== Raw data
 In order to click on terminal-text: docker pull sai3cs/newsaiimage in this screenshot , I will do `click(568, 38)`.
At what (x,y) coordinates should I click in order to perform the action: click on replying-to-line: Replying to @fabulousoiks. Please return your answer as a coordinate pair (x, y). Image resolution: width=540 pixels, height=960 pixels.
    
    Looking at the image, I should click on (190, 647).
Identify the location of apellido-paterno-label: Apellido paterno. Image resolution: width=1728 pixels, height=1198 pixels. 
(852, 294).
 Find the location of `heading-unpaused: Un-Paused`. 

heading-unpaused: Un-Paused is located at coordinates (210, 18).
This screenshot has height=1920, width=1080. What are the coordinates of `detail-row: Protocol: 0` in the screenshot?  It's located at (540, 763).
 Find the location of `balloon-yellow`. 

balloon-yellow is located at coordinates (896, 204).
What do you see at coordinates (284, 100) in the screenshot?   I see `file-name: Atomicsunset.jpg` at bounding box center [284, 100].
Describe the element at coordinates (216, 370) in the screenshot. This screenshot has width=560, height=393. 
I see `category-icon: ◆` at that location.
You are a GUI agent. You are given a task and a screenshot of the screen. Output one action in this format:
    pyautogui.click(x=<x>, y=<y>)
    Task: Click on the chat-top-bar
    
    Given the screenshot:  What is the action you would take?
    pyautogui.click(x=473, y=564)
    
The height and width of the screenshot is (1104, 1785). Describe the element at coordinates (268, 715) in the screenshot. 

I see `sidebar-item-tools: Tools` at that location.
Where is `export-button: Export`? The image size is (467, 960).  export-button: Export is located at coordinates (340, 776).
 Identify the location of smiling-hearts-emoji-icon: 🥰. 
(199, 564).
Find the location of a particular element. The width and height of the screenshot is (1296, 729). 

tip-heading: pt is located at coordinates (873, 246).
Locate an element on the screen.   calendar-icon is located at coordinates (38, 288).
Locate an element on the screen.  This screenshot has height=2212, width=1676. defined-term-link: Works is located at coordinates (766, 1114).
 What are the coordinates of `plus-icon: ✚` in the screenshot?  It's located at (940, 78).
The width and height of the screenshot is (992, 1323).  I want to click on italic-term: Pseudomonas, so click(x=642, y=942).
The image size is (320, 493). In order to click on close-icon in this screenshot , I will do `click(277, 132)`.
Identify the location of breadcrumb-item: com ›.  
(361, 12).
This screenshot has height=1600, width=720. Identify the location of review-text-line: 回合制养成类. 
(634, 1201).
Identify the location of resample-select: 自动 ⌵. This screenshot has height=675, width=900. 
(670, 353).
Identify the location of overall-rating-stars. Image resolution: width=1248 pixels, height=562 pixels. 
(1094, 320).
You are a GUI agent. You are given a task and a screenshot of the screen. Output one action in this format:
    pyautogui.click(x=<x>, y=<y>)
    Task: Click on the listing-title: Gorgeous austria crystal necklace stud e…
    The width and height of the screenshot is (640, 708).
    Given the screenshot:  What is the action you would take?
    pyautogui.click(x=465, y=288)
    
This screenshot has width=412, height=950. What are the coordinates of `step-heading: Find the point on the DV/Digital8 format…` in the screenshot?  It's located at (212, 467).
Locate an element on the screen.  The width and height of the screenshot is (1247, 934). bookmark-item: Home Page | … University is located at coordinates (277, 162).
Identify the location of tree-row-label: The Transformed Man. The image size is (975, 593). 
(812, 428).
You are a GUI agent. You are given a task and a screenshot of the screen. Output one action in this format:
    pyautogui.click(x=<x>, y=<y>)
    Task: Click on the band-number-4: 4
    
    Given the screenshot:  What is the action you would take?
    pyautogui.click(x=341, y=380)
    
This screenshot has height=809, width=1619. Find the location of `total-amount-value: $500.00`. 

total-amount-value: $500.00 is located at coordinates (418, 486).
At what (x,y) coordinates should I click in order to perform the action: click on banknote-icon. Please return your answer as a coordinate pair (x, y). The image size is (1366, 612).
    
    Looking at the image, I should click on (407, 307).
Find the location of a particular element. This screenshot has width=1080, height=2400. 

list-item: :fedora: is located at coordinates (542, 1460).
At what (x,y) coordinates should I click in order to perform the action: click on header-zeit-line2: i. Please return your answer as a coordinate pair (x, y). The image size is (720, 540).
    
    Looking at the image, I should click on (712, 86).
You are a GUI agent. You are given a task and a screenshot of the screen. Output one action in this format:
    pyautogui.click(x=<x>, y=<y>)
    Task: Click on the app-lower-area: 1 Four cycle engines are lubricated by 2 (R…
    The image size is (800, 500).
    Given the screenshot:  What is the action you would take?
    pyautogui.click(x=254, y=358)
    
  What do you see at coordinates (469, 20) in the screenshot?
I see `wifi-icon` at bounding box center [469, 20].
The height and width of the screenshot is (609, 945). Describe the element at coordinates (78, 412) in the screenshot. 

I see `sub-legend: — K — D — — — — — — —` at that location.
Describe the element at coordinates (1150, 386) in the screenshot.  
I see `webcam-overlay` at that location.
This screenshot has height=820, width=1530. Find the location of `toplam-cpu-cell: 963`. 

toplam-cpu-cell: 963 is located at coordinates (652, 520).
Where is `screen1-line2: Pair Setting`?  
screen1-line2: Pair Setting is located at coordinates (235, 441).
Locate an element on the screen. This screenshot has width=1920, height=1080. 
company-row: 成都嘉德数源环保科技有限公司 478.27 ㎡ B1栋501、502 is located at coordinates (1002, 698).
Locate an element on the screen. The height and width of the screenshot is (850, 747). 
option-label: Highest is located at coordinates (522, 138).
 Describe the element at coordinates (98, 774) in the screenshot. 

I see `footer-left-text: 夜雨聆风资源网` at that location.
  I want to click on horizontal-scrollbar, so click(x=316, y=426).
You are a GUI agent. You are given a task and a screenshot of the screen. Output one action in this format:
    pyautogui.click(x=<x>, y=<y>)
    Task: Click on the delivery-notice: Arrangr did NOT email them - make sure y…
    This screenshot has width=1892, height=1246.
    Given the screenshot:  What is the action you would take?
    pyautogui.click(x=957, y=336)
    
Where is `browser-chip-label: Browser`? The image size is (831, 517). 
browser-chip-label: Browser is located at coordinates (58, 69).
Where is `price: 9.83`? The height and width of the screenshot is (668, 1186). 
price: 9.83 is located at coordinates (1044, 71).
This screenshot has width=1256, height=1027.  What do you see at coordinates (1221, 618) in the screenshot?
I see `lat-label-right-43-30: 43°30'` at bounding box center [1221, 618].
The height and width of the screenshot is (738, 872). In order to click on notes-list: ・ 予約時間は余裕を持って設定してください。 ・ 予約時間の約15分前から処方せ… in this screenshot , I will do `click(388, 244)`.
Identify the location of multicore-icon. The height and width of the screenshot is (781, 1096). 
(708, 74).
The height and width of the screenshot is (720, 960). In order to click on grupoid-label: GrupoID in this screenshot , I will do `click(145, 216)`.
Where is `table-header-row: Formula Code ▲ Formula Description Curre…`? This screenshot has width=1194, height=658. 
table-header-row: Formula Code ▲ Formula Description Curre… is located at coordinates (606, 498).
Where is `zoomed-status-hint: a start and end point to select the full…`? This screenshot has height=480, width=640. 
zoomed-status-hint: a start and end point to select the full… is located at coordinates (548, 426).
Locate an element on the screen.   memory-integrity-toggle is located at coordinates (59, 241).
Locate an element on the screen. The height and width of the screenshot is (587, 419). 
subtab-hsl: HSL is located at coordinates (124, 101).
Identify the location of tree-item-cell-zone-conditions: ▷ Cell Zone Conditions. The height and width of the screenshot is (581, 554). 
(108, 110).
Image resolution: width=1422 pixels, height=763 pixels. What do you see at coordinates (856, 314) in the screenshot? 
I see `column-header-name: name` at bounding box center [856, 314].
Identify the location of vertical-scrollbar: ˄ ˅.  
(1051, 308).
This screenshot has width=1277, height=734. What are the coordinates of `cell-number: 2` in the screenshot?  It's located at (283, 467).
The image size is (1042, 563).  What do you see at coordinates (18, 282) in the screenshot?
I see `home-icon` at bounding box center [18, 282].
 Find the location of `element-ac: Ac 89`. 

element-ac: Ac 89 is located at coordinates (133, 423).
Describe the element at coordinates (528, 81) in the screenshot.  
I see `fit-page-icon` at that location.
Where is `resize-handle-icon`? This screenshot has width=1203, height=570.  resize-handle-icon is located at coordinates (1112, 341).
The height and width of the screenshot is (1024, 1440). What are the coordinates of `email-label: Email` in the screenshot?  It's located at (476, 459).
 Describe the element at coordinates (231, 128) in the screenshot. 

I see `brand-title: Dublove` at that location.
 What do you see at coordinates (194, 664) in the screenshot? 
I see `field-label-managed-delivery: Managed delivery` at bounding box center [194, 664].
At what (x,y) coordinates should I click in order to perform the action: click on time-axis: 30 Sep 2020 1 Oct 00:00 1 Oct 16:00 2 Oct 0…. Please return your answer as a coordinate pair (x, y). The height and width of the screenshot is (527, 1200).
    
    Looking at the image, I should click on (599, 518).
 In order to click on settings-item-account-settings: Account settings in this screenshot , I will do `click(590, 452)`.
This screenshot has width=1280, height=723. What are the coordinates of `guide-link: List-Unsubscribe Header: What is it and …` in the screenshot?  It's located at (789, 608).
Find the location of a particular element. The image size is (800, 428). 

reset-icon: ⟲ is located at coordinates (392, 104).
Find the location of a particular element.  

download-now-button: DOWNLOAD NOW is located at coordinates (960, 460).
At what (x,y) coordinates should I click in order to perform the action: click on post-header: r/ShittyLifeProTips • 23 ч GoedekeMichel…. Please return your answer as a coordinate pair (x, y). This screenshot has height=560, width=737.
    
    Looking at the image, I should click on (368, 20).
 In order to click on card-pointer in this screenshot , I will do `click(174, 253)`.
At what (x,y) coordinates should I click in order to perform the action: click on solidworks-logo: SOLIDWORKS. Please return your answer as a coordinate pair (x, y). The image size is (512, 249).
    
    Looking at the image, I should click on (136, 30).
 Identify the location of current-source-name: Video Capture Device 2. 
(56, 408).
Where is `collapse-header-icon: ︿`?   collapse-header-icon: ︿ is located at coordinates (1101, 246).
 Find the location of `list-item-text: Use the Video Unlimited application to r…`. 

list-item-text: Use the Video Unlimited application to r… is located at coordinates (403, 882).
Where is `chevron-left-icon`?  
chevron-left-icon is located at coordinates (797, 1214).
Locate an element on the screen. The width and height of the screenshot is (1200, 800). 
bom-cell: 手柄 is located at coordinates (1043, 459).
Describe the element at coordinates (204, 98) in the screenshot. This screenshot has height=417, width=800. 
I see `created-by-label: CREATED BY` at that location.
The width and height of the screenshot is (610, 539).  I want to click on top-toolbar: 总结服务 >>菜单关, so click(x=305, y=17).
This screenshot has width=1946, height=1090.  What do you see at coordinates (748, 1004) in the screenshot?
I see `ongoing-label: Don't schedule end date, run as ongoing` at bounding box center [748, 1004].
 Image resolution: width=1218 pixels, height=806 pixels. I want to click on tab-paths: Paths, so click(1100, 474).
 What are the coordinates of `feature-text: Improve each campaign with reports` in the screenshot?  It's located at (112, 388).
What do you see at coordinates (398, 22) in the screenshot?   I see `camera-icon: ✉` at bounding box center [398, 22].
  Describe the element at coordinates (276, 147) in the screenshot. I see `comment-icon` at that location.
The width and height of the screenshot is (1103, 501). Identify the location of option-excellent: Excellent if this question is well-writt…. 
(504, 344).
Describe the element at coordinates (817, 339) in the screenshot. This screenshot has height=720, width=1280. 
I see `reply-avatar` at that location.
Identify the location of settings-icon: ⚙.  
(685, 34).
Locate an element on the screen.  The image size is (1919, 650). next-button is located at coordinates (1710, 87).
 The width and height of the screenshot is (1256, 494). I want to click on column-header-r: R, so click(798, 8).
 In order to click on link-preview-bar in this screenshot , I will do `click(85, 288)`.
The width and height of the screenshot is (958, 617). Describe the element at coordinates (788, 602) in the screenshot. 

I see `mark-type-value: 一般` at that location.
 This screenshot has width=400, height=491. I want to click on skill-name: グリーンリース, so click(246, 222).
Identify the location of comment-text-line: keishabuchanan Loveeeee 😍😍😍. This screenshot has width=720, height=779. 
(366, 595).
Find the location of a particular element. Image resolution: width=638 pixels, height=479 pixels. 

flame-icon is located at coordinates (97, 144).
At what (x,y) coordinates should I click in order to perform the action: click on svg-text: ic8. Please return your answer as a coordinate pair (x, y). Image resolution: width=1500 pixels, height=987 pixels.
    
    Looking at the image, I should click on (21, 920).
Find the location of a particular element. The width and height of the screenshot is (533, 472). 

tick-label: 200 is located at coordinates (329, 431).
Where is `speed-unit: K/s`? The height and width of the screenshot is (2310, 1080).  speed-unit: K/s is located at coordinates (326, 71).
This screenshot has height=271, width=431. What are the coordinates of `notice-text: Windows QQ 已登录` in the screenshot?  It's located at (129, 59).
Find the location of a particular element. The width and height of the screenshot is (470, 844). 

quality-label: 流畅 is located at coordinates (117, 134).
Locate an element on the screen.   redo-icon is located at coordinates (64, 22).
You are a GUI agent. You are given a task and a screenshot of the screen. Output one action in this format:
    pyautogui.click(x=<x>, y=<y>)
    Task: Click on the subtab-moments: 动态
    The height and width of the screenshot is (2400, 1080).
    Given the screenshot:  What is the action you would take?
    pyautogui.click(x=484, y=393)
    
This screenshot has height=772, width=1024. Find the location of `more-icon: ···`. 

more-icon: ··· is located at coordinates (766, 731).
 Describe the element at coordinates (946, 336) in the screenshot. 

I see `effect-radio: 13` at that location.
====
**What is being asked**
Rewrite the items as a numbered list with blank lines dropped, starting at the line that contains "is (831, 517)." and ending at the line that contains "table-header-row: Formula Code ▲ Formula Description Curre… is".

**Output for this exercise**
1. Where is `browser-chip-label: Browser`? The image size is (831, 517). 
2. browser-chip-label: Browser is located at coordinates (58, 69).
3. Where is `price: 9.83`? The height and width of the screenshot is (668, 1186). 
4. price: 9.83 is located at coordinates (1044, 71).
5. This screenshot has width=1256, height=1027.  What do you see at coordinates (1221, 618) in the screenshot?
6. I see `lat-label-right-43-30: 43°30'` at bounding box center [1221, 618].
7. The height and width of the screenshot is (738, 872). In order to click on notes-list: ・ 予約時間は余裕を持って設定してください。 ・ 予約時間の約15分前から処方せ… in this screenshot , I will do `click(388, 244)`.
8. Identify the location of multicore-icon. The height and width of the screenshot is (781, 1096). 
9. (708, 74).
10. The height and width of the screenshot is (720, 960). In order to click on grupoid-label: GrupoID in this screenshot , I will do `click(145, 216)`.
11. Where is `table-header-row: Formula Code ▲ Formula Description Curre…`? This screenshot has width=1194, height=658. 
12. table-header-row: Formula Code ▲ Formula Description Curre… is located at coordinates (606, 498).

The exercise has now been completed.